Our way of life in Montana – from enduring freezing cold to driving 12 hours just to get to a child’s sporting event – has been forged by generations who realized that if you really, truly love freedom, it means giving people enough of it to choose something you wouldn’t necessarily select for yourself.
I hope my kids are luckier than I was. I hope that if they want to stay in Montana, raise a family here, hire me for cheap babysitting labor, that they can make a go of it, like their family before them. I hope they can find affordable housing. I hope they are as enamored with the mountains and sky as I am.
Yet, as a gun owner, a concealed-carry permit holder, and a parent, I don’t feel good about having them consider a state university where any of their drunken friends can tote a gun around. I am probably not the only parent who thinks that way. And, I fear for them being bullied if they are different. Leaders at the Capitol are giving cover to kids and parents to fear and discriminate against LGBTQ folks, and I fear there aren’t enough white, straight old males like me to say, “Enough.”
You see: Montana will likely always be easy for me. Yet my love for this state stems from the belief that Montana should be easy for everyone. That’s part of our secret, and it’s a part of our heritage.

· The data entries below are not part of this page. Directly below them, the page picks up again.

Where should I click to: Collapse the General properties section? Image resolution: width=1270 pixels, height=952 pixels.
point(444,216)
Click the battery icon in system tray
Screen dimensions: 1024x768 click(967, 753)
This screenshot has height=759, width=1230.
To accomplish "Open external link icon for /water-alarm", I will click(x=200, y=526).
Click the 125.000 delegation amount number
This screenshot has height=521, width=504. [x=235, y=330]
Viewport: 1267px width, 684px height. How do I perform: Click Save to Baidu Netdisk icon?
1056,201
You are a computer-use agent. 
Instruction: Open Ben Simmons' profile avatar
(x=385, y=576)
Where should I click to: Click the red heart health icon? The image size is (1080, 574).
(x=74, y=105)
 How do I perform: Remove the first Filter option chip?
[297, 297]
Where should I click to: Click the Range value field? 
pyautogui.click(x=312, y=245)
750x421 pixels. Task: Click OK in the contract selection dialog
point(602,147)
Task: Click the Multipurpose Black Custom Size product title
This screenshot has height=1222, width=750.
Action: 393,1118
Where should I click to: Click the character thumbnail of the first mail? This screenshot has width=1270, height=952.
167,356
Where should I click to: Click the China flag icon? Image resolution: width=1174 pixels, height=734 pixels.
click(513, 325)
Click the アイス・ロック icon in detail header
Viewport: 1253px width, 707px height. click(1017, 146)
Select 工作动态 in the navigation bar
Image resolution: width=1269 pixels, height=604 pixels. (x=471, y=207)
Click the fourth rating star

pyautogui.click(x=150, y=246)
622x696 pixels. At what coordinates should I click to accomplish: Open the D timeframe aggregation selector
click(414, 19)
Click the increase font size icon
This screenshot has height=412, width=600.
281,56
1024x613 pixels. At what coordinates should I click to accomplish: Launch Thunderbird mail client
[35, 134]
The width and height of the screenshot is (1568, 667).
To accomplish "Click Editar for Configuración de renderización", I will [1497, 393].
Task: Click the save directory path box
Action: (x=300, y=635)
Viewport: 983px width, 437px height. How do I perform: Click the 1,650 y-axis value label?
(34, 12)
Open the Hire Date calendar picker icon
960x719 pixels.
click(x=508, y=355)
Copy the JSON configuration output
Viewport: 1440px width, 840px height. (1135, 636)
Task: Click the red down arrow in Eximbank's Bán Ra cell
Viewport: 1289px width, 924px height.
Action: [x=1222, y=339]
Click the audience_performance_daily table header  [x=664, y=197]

Several friends have privately contemplated moving somewhere where they believe elected leaders are not so hostile. I get that. You don’t want to stay in a place where you feel unwelcome. And that’s exactly the problem: The Legislature is speaking for Montana by its actions, but that’s not the Montana many of us know and love.
When friends from out of state read about the abortion restrictions or the gun laws, they ask: What’s wrong with your state?
I rush to defend Montana, saying, “We’re better than this.”
Yet, those conversations always leave me a bit unsettled.
What if we’re not?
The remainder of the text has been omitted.